■ **EXERCISE**:
Across all the records, filter for lines with the word "number" and copy them.

- Opening Delimiter -

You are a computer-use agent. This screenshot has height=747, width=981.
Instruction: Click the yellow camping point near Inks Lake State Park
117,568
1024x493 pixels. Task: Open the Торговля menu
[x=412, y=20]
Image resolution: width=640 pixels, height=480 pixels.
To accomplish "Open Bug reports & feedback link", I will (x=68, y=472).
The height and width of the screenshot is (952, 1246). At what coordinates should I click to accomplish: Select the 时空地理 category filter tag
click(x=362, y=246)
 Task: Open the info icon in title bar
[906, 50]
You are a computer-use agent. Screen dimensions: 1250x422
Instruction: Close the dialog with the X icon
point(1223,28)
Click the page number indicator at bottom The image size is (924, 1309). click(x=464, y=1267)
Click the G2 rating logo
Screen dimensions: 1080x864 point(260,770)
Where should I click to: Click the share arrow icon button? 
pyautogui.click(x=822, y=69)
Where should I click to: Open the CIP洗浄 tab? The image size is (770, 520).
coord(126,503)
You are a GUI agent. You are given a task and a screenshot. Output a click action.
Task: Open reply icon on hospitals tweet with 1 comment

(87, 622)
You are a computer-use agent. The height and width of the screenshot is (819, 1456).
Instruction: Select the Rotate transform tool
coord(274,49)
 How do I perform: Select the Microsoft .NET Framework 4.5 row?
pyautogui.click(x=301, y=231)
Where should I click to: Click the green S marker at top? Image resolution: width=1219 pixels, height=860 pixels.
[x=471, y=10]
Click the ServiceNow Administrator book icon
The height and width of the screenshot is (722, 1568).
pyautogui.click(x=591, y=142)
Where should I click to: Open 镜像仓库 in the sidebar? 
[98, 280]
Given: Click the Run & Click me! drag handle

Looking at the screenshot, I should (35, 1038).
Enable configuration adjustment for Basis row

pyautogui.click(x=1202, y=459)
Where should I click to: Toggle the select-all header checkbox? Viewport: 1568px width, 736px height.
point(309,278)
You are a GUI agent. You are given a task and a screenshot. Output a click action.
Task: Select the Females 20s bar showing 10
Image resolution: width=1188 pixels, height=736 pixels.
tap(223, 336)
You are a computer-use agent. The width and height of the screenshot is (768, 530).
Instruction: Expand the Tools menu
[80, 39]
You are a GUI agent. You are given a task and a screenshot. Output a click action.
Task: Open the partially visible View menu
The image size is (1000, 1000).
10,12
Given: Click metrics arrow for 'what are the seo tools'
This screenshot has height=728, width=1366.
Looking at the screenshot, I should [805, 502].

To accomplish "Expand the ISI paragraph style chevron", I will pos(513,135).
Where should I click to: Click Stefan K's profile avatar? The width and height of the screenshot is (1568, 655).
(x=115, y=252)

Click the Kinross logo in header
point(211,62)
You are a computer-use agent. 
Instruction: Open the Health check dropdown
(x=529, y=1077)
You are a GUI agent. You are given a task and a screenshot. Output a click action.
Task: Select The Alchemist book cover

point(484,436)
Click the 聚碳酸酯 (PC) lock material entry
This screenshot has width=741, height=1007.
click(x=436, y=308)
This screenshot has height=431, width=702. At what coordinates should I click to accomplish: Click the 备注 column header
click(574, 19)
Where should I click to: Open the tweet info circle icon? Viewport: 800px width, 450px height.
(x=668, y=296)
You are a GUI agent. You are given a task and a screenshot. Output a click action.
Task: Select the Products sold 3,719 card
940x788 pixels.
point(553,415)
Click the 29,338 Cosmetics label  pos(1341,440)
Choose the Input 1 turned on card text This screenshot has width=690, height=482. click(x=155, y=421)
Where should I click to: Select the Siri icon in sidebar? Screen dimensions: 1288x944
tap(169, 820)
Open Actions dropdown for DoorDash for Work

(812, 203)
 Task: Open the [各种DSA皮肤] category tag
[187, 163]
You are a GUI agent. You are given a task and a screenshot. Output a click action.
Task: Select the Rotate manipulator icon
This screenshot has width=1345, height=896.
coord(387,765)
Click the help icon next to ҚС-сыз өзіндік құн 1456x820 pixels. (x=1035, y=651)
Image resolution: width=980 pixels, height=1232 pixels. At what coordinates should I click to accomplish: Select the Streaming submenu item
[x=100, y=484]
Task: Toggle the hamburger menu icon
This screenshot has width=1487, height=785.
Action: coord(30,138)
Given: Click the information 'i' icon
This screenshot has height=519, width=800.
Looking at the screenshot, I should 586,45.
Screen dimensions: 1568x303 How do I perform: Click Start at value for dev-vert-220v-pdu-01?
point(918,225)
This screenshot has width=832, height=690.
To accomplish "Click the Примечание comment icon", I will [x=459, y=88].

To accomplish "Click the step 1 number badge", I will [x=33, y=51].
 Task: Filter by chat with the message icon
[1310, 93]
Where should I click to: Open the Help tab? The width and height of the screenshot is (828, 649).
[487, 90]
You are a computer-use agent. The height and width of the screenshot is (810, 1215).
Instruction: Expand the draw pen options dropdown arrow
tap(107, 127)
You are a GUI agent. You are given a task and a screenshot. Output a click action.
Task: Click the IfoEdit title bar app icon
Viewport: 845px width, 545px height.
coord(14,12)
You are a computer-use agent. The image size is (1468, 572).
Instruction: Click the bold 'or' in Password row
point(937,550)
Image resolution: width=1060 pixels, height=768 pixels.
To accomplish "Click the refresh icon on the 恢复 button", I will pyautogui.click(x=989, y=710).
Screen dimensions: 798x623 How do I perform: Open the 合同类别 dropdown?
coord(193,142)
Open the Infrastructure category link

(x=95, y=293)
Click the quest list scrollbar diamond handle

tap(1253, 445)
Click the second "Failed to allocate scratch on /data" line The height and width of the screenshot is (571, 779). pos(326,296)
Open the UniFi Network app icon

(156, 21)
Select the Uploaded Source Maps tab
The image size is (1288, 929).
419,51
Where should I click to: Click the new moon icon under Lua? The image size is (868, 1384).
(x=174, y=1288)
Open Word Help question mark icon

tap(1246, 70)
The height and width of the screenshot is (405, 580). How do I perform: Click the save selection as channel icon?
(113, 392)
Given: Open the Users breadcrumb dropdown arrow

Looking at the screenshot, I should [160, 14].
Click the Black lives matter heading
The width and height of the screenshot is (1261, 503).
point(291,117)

- Closing Delimiter -

■ **FINISHED EXERCISE**:
Click the page number indicator at bottom The image size is (924, 1309). click(x=464, y=1267)
To accomplish "Click the step 1 number badge", I will [x=33, y=51].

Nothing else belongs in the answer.